Romantic comedies are so rarely about this particular stage of life, but the film is too hesitant, too nervous to actually let these people talk, and I mean really talk, about any of it. There are monologues, but not the kind of back-and-forth that gives a you sense of who these couples were when things weren’t so dire. They’ve been grinning and bearing it for too long, and then suddenly the blister pops and they can’t ignore it anymore. That’s usually when the real conversations happen: What now?
Couldn’t tell you, because Jacobs cuts to the final scene, when all has been resolved (or dissolved, depending on the couple). Missing are the kind of hard, vulnerable adult conversations that happen between two people hashing out whether there’s anything left to salvage.

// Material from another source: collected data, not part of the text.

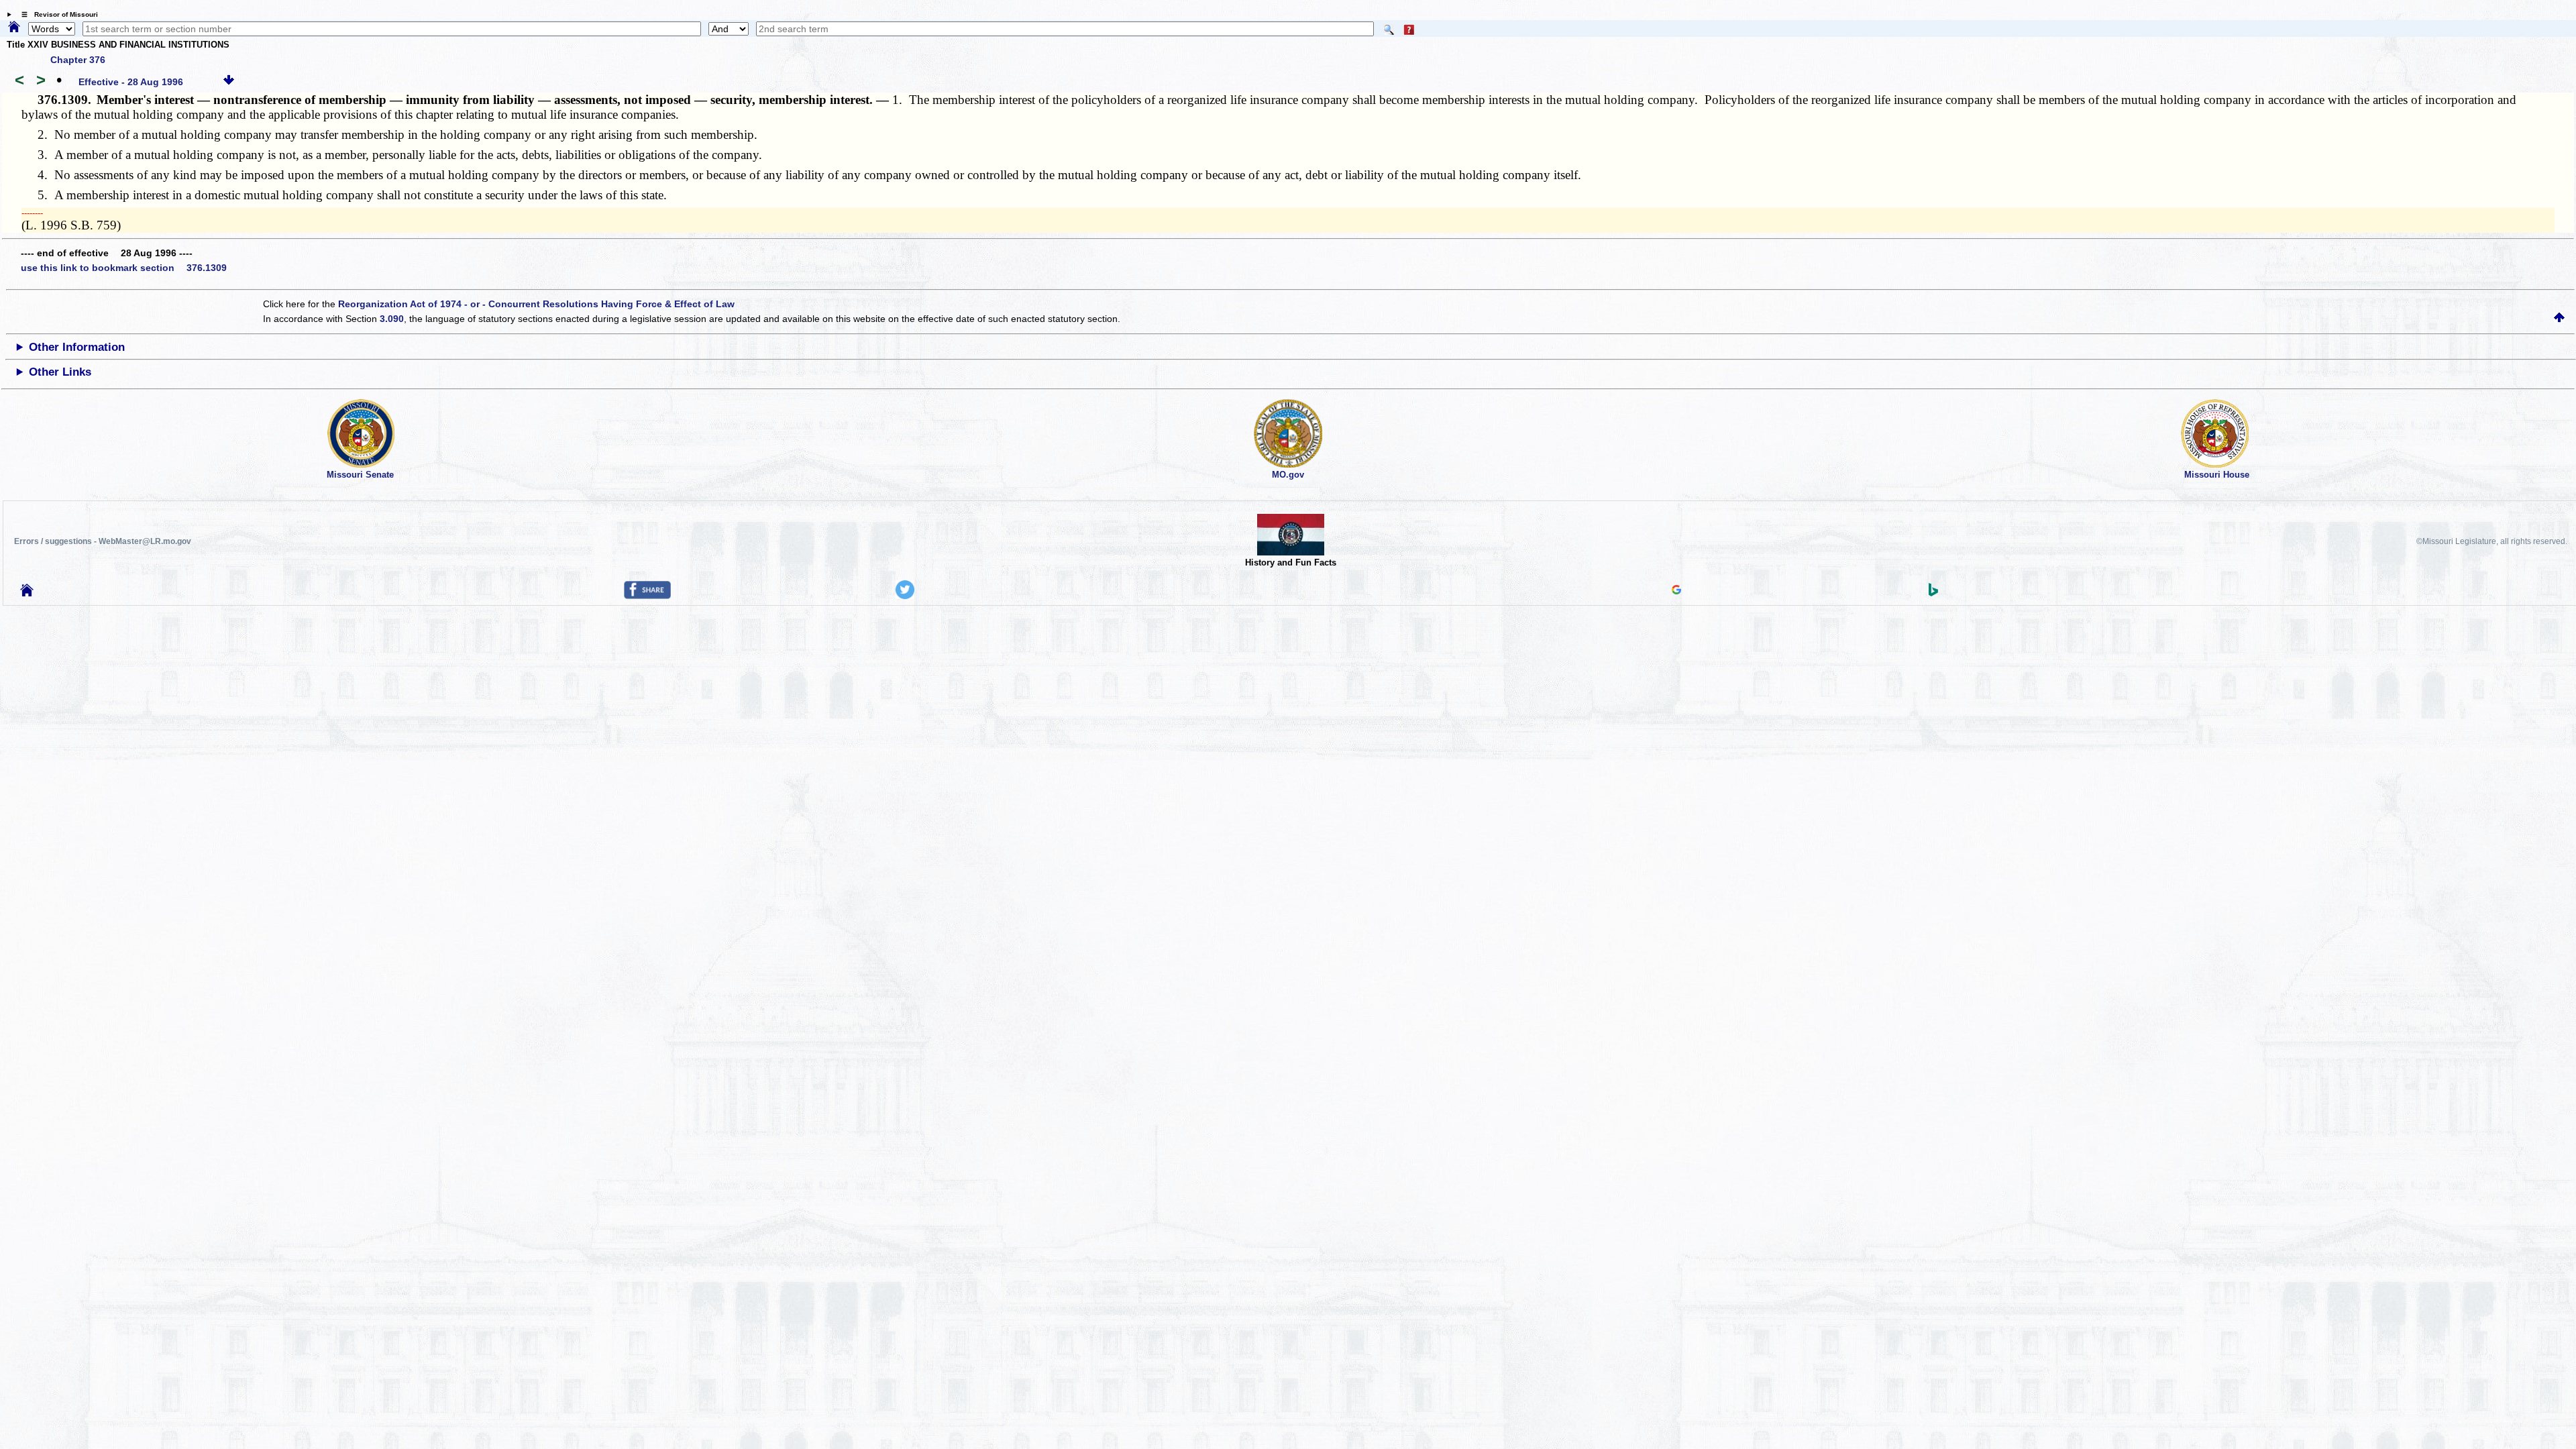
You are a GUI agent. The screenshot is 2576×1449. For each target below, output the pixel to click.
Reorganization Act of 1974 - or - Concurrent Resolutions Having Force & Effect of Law (536, 304)
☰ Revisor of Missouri (56, 14)
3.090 (392, 318)
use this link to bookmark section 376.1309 (124, 267)
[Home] (14, 27)
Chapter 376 (77, 59)
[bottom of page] (228, 81)
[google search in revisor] (1676, 591)
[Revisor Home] (27, 593)
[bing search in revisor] (1933, 593)
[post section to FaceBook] (647, 595)
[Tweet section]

Maybe the film is more interested in the younger couple, you’re thinking. Well, no, that’s not the case, either. Roberts and Bracey were romantic leads previously in 2020′s “Holidate” and Roberts otherwise has a hefty list of rom-com credits. She knows her way around the genre. Teaming them up again should work better than it does, but they’re given so little to play with. There’s a toothpaste commercial quality to the way their characters have been conceived, with vaguely sketched out traits as opposed to personalities: She’s still harboring bruised feelings because one time her mother said she would never be a ballerina, so she became the quirky girl instead (she is self-evidently not a quirky girl) and he’s … handsome and just trying to keep the peace. Where’s the spark? Where’s the anything?
They live together but never discussed tying the knot until now. Whatever, I’ll go with it. She’s insistent and with an ultimatum hanging in the air, they go their separate ways for the night to seek counsel from their respective parents. Her mom and dad (Keaton and Gere) decide the solution is to finally meet his mom and dad (Sarandon and Macy). Or as Gere’s character puts it: “Our kid sleeps with their kid — doesn’t that entitle us to a dinner?”
The point is getting the parents in the same room together for some humorously chaotic dysfunction that’s all very couples swap — the kind wherein the couples don’t even realize they’ve been swapping until it’s too late and all their secrets are laid out in a buffet of embarrassments.
Macy and Sarandon’s characters are the tougher sell; he’s wrapped up in delusions that he’s a good man who made a youthful mistake and has been paying for it ever since. He’s also the kind of guy who threatens violence against his wife because she annoys him. Kinda saps the “com” out of the “rom.” Sarandon’s character is positioned as a sex-starved, latter-day version of “Fatal Attraction” and it’s conspicuous that no men in her life speak kindly to her for the sin of … not being demure enough? There are complicated issues at the root of this story, of a mismatched couple who are well and truly soured on one another. If only the film wanted to really explore some of that.
Gere is the movie’s saving grace and somehow makes it all seem worth it. He and Keaton worked together with markedly different results in 1977′s “Looking for Mr. Goodbar,” so to see them playing a couple who have palpable love and tenderness for one another, even amid their problems, gives a warm and unexpected frisson to their pairing.
But it’s more than that. Gere is barely suppressing a smile in almost every scene he’s in, bringing an affable “sure, where do ya’ need me?” vibe to the proceedings.
He is delighted to be here — and we, by extension, are delighted by him.